Dictionary Results for damning:
1. WordNet® 3.0 (2006)
damning
    adj 1: threatening with damnation [syn: damnatory, damning]

2. The Collaborative International Dictionary of English v.0.48
Damn \Damn\ (d[a^]m), v. t. [imp. & p. p. Damned (d[a^]md or
   d[a^]m"n[e^]d); p. pr. & vb. n. Damning (d[a^]m"[i^]ng or
   d[a^]m"n[i^]ng).] [OE. damnen dampnen (with excrescent p),
   OF. damner, dampner, F. damner, fr. L. damnare, damnatum, to
   condemn, fr. damnum damage, a fine, penalty. Cf.
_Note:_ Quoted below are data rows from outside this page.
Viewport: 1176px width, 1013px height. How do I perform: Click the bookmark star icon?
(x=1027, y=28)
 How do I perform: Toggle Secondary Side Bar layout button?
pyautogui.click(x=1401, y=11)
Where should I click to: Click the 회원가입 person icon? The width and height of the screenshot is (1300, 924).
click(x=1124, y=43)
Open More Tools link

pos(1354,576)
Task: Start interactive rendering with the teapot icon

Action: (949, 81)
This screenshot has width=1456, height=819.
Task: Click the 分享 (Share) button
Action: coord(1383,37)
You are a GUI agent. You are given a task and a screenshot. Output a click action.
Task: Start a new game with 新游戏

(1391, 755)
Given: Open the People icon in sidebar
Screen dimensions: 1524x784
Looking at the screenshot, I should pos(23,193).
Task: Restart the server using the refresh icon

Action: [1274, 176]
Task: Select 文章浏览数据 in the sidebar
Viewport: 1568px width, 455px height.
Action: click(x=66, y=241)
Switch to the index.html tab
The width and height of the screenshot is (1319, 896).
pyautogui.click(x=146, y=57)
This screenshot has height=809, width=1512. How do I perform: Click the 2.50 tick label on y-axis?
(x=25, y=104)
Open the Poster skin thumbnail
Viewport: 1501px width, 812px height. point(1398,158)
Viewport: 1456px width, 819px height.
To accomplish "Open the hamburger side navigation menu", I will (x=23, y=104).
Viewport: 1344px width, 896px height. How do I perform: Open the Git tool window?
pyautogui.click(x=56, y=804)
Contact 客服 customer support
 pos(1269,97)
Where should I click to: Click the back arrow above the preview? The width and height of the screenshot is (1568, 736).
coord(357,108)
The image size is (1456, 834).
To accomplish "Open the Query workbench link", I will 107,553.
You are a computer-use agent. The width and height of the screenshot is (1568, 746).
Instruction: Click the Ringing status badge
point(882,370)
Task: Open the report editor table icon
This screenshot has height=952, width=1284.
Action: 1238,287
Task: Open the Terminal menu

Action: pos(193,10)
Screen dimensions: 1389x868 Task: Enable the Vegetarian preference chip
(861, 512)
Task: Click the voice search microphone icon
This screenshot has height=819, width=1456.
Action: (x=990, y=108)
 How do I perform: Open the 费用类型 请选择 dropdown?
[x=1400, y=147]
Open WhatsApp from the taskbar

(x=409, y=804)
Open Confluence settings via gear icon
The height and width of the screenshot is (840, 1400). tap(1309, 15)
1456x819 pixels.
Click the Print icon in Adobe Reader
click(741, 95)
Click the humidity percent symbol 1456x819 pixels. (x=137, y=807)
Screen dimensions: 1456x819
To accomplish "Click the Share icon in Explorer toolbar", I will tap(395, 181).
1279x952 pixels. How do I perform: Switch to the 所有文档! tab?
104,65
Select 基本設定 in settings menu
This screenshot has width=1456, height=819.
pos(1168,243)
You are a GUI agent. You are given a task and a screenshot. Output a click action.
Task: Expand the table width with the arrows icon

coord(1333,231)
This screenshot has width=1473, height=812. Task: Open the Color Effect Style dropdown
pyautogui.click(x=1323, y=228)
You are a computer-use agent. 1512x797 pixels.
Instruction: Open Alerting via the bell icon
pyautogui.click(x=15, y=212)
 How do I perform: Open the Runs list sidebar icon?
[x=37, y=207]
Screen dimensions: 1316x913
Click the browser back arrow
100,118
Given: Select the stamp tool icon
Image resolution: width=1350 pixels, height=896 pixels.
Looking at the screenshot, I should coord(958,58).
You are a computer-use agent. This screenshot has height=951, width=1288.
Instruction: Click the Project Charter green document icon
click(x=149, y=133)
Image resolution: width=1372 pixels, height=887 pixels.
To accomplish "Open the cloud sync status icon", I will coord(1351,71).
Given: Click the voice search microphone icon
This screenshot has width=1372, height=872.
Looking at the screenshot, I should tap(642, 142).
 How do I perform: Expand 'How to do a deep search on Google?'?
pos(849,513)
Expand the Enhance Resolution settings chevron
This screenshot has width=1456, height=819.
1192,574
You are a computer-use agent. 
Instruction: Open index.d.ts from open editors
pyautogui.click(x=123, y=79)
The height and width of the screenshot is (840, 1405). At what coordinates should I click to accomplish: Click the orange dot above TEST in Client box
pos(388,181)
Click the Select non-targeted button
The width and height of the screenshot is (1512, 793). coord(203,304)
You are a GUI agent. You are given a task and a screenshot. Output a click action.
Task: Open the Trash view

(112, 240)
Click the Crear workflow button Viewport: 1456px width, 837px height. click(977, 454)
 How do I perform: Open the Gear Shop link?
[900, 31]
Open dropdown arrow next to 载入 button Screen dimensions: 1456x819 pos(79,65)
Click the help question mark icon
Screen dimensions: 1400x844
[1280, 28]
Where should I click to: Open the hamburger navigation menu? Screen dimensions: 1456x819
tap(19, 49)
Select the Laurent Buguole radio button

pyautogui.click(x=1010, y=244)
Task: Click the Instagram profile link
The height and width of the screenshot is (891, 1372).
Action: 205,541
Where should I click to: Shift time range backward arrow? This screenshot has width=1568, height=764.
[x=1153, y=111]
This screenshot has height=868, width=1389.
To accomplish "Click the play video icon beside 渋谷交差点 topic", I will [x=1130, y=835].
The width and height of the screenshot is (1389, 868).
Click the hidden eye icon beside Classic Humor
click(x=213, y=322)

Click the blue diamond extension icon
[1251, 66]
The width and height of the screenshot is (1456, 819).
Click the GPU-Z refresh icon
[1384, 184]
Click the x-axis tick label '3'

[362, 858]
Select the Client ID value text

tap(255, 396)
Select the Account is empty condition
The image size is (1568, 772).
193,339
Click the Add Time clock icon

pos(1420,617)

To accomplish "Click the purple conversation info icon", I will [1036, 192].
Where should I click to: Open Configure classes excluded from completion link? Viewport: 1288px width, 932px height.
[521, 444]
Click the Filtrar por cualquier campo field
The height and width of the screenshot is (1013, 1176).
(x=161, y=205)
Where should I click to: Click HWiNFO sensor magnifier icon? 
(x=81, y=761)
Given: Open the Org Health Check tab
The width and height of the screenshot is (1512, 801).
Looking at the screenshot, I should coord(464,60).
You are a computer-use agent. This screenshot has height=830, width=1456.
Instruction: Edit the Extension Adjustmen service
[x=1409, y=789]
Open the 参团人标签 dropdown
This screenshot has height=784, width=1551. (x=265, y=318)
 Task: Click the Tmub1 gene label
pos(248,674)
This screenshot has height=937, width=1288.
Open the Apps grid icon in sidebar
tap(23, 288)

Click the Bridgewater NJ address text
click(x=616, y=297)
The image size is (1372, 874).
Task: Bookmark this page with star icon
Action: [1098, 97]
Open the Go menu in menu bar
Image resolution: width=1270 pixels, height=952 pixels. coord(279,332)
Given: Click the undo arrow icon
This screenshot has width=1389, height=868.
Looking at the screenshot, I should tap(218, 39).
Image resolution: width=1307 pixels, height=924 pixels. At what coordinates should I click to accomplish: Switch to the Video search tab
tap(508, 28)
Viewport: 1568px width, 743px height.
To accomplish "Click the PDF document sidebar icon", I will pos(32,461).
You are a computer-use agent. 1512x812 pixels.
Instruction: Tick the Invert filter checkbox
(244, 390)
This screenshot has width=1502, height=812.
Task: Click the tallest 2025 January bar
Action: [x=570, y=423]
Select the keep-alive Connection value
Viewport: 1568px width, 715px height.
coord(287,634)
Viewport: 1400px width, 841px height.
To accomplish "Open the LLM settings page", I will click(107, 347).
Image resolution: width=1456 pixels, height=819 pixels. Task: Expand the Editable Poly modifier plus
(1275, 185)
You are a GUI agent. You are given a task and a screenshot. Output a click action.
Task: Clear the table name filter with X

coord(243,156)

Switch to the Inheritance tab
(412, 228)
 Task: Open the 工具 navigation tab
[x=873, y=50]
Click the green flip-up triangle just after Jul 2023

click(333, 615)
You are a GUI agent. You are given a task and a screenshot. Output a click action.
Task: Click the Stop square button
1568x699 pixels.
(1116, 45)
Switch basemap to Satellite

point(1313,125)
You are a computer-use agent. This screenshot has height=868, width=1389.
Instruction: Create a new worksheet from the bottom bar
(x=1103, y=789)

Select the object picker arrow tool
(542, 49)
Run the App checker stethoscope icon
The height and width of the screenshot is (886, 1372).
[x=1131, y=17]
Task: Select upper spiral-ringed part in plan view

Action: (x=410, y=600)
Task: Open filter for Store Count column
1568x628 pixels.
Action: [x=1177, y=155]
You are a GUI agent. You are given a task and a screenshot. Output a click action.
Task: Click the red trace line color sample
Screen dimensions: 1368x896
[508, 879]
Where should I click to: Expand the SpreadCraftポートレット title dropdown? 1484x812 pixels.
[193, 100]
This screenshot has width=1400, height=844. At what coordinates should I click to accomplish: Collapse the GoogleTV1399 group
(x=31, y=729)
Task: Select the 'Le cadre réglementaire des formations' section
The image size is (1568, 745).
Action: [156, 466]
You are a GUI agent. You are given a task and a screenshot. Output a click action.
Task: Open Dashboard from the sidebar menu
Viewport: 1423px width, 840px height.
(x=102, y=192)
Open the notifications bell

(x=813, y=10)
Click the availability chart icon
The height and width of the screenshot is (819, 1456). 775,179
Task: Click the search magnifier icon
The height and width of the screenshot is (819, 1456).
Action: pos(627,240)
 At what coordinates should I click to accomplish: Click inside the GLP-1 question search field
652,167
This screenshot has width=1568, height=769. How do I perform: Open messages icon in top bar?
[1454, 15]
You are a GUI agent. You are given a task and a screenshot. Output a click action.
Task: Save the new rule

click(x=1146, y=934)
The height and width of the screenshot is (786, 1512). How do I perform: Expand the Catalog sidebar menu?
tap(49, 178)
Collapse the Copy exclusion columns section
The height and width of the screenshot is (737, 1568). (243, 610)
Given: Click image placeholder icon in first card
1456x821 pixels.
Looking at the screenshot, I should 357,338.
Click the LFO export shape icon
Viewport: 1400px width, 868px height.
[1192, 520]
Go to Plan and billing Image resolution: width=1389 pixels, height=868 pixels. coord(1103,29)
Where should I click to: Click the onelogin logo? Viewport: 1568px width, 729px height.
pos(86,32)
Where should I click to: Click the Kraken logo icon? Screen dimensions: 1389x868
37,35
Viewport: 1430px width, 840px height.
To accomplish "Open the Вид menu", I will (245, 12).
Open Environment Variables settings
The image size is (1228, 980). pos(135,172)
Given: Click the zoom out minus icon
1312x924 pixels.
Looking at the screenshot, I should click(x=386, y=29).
Condemn,
   Damage.]
   1. To condemn; to declare guilty; to doom; to adjudge to
      punishment; to sentence; to censure.
      [1913 Webster]

            He shall not live; look, with a spot I damn him.
                                                  --Shak.
      [1913 Webster]

   2. (Theol.) To doom to punishment in the future world; to
      consign to perdition; to curse.
      [1913 Webster]

   3. To condemn as bad or displeasing, by open expression, as
      by denuciation, hissing, hooting, etc.
      [1913 Webster]

            You are not so arrant a critic as to damn them [the
            works of modern poets] . . . without hearing.
                                                  --Pope.
      [1913 Webster]

            Damn with faint praise, assent with civil leer,
            And without sneering teach the rest to sneer.
                                                  --Pope.
      [1913 Webster]

   Note: Damn is sometimes used interjectionally, imperatively,
         and intensively.
         [1913 Webster]

3. The Collaborative International Dictionary of English v.0.48
Damning \Damn"ing\, a.
   That damns; damnable; as, damning evidence of guilt.